Supplied records Block Start

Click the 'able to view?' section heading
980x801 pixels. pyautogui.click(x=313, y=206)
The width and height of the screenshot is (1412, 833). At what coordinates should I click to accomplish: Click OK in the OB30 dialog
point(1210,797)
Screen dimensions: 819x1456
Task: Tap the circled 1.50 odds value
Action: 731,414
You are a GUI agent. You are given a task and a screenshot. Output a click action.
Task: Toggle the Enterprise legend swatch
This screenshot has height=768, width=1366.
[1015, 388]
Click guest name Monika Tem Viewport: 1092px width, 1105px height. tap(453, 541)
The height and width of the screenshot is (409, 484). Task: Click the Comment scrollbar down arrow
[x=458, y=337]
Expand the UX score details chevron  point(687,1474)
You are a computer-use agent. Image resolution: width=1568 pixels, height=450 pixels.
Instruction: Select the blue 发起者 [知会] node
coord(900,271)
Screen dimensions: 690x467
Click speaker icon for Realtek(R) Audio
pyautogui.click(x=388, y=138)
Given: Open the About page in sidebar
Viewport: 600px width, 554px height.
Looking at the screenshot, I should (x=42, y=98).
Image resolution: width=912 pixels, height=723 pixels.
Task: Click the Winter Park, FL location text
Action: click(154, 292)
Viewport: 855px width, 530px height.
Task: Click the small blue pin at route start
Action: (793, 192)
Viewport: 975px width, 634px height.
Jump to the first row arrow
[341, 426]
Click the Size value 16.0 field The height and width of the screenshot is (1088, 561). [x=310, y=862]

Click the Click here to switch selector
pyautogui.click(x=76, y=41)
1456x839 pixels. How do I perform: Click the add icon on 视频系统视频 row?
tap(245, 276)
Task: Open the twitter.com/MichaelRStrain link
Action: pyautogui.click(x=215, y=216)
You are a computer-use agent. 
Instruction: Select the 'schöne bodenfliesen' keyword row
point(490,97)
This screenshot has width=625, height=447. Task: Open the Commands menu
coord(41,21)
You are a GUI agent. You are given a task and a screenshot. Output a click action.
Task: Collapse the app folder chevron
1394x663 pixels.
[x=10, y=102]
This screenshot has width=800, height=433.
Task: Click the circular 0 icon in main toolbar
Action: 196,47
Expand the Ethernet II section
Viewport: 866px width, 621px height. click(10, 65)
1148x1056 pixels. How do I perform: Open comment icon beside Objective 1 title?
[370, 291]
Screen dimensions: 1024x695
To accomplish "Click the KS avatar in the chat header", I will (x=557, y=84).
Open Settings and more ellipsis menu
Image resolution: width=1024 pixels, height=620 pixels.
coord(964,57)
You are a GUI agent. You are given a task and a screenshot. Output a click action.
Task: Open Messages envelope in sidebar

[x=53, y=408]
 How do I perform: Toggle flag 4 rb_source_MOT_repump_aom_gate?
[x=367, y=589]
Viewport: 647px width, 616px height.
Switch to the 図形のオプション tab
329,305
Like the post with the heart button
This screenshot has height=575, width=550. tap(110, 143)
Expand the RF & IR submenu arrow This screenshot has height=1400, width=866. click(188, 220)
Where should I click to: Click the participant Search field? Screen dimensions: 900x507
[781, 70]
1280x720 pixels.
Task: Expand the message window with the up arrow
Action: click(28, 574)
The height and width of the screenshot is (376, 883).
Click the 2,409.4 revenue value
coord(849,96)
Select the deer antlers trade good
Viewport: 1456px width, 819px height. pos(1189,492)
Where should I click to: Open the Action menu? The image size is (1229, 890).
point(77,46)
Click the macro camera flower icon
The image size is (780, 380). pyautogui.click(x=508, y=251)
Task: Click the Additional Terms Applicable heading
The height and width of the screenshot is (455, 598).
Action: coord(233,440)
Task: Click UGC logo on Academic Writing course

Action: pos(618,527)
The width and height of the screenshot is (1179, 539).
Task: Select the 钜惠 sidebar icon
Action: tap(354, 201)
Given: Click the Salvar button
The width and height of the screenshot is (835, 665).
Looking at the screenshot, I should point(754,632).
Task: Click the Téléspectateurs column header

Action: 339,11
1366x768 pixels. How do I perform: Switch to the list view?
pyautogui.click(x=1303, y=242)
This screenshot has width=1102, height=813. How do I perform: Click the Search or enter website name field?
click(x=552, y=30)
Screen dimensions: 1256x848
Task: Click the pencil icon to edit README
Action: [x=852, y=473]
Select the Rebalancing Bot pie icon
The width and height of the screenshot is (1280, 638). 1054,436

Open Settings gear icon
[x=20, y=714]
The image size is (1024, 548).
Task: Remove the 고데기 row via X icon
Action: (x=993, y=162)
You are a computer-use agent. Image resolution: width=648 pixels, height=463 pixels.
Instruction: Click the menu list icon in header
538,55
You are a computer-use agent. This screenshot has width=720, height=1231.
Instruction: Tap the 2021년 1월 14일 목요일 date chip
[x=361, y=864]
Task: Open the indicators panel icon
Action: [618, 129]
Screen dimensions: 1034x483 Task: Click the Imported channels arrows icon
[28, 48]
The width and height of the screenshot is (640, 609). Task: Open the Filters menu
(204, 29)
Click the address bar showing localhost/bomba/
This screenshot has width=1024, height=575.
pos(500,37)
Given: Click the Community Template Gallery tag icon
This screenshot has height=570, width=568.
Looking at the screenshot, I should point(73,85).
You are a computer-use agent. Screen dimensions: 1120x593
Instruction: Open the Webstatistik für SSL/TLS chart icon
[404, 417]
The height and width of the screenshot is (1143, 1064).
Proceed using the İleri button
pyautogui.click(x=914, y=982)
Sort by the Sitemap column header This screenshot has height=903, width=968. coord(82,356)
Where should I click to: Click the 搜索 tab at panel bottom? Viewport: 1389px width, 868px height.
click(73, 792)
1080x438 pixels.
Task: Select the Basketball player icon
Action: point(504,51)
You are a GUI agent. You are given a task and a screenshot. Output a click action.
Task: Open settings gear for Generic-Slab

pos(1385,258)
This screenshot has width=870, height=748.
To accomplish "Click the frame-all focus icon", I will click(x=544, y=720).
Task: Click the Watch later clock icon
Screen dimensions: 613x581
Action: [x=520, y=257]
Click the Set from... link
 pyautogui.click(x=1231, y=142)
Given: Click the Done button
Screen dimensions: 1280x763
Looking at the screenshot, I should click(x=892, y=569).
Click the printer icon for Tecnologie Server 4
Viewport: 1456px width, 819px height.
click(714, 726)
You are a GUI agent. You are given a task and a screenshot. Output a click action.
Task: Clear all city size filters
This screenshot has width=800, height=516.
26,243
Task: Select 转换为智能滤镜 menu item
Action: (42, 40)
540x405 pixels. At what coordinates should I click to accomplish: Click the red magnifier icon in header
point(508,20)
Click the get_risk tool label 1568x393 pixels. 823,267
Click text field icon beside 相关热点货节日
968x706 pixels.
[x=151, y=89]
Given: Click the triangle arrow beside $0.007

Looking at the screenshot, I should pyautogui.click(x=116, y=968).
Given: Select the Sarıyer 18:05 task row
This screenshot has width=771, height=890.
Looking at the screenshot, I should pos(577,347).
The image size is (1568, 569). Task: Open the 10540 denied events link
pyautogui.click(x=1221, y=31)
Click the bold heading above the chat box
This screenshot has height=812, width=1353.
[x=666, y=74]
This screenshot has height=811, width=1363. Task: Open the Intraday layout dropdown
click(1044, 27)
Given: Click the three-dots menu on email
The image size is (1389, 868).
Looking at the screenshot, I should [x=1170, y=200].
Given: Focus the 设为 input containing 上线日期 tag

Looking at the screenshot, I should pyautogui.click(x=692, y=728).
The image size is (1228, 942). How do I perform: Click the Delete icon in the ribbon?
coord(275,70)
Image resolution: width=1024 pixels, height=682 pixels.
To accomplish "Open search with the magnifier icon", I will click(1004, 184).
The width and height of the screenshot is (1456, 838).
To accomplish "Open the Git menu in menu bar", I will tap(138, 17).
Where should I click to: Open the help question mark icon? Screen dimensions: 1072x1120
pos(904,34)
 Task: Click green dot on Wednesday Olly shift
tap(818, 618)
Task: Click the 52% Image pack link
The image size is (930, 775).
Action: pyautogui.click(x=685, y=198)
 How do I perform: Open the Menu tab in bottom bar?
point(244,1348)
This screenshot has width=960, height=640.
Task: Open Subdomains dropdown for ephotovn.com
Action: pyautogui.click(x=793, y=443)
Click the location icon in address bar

Supplied records Block End

Once the line with "The width and height of the screenshot is (640, 609)." is found in the records above, print exactly that line and every line after it through the line with "Task: Clear all city size filters".

• [Worked solution]
The width and height of the screenshot is (640, 609). Task: Open the Filters menu
(204, 29)
Click the address bar showing localhost/bomba/
This screenshot has width=1024, height=575.
pos(500,37)
Given: Click the Community Template Gallery tag icon
This screenshot has height=570, width=568.
Looking at the screenshot, I should point(73,85).
You are a computer-use agent. Screen dimensions: 1120x593
Instruction: Open the Webstatistik für SSL/TLS chart icon
[404, 417]
The height and width of the screenshot is (1143, 1064).
Proceed using the İleri button
pyautogui.click(x=914, y=982)
Sort by the Sitemap column header This screenshot has height=903, width=968. coord(82,356)
Where should I click to: Click the 搜索 tab at panel bottom? Viewport: 1389px width, 868px height.
click(73, 792)
1080x438 pixels.
Task: Select the Basketball player icon
Action: point(504,51)
You are a GUI agent. You are given a task and a screenshot. Output a click action.
Task: Open settings gear for Generic-Slab

pos(1385,258)
This screenshot has width=870, height=748.
To accomplish "Click the frame-all focus icon", I will click(x=544, y=720).
Task: Click the Watch later clock icon
Screen dimensions: 613x581
Action: [x=520, y=257]
Click the Set from... link
 pyautogui.click(x=1231, y=142)
Given: Click the Done button
Screen dimensions: 1280x763
Looking at the screenshot, I should click(x=892, y=569).
Click the printer icon for Tecnologie Server 4
Viewport: 1456px width, 819px height.
click(714, 726)
You are a GUI agent. You are given a task and a screenshot. Output a click action.
Task: Clear all city size filters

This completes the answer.